Ingredients
The following ingredients have 8 Servings
- 2 pounds pot roast (beef shanks or short ribs)
- Salt and pepper to taste
- 3 tablespoons extra virgin olive oil
- 1 1/2 cups chopped onion
- 2 tablespoons minced garlic
- 28 ounces crushed tomatoes (1 can)
- 15 ounces tomato sauce (1 can)
- 1/3 cup red wine
- 1 cup chicken stock
- 2 tablespoons Italian seasoning and herbs
- 2 tablespoons granulated sugar
- 1/2 teaspoon crushed red pepper flakes
- 1 pound rigatoni pasta
- Garnish: chopped parsley and parmesan cheese
Instruction
- Preheat oven to 300 degrees.
- Liberally season both sides of beef with salt and pepper. Don't be shy. They will need lots of flavor.
- Add olive oil to large pot over medium high heat on stove.

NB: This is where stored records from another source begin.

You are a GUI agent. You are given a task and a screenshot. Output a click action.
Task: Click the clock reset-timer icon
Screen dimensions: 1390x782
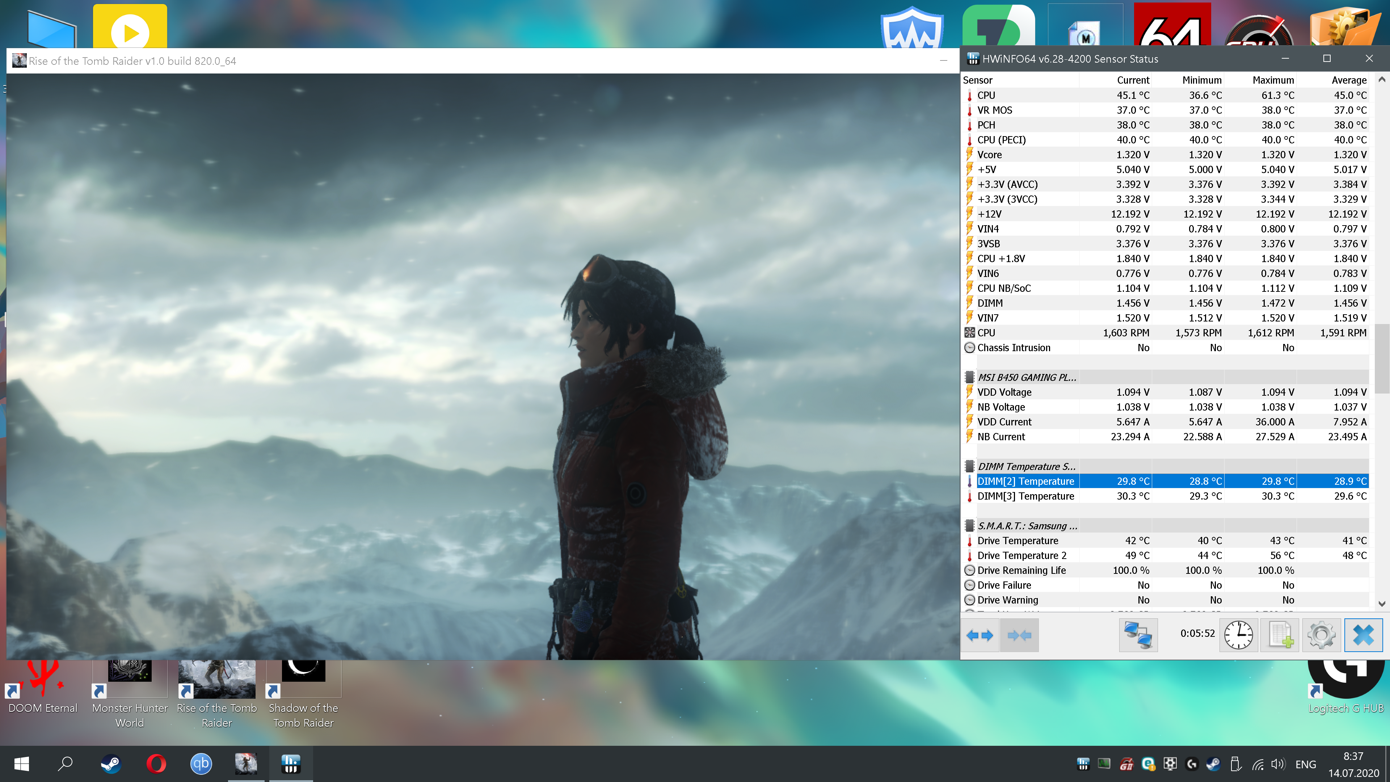[x=1238, y=635]
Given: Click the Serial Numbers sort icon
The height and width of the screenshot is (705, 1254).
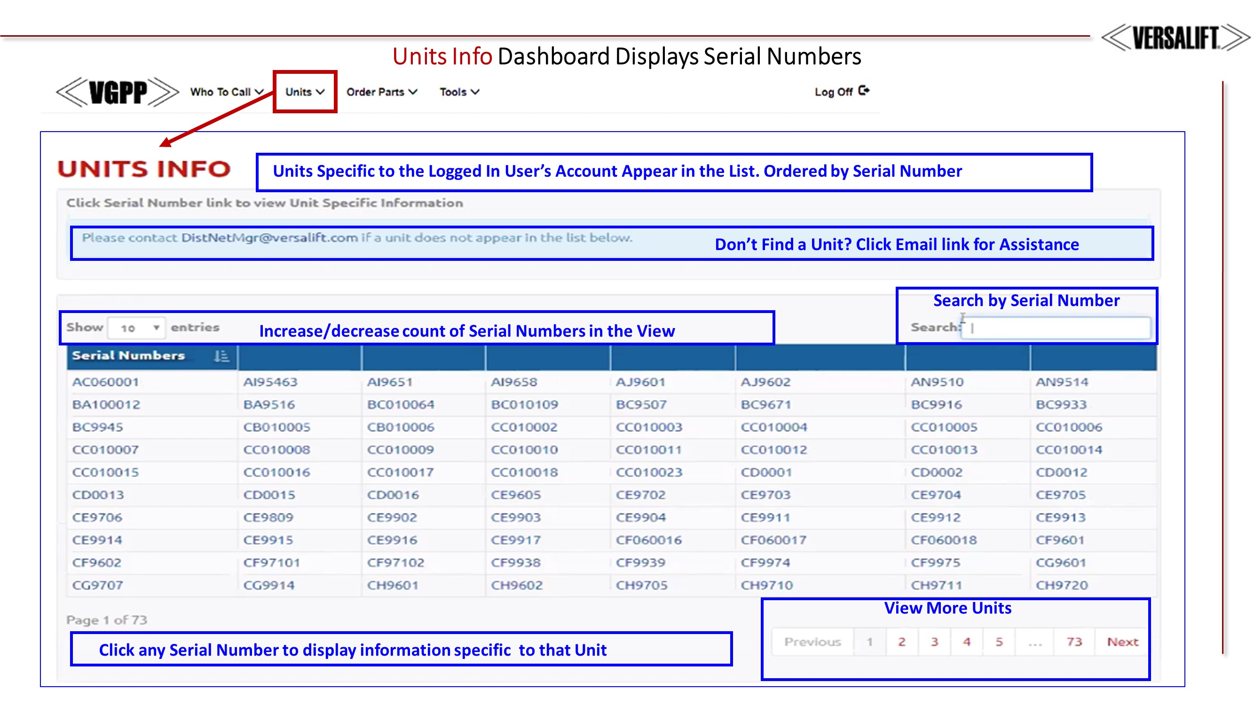Looking at the screenshot, I should 221,356.
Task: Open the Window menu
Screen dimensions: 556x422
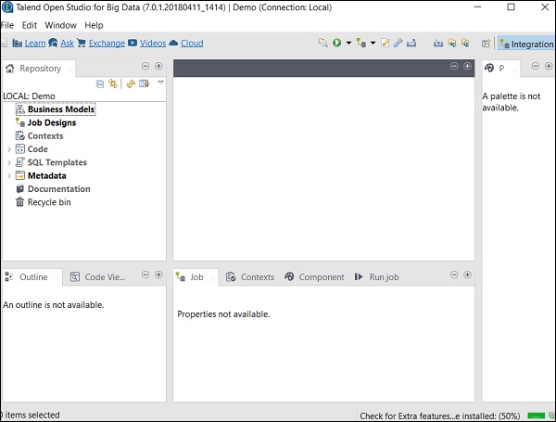Action: tap(60, 25)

- Once olive oil is hot, add beef to pot and deeply brown on all sides then remove from pot.
- Scrap the bottom of the pan to get the flavor back into the oil. Next add chopped onion and sweat them for a few minutes until they start to soften and turn golden.
- Add in minced garlic and only cook for 1 minute.
- Pour in crushed tomatoes, tomato sauce, red wine, and chicken stock. Stir in Italian seasoning, sugar, red pepper flakes and salt and pepper to taste. Bring sauce to a simmer.
- Lastly return browned beef to pot and submerge in the sauce.
- Bake covered for 3 1/2- 4 1/2 hours or until beef is cooked through, tender and falling off the bone and sauce has thickened. This will depend on the thickness of beef.
- Remove pot from oven and gently ladle the oil off the top of the sauce which has settled. Simmer over medium low heat to thicken sauce.
- Cook pasta according to instructions on package and drain.
- Serve completed gravy by adding pasta to serving platter, topping with meat and gravy and garnishing with chopped parsley and parmesan cheese.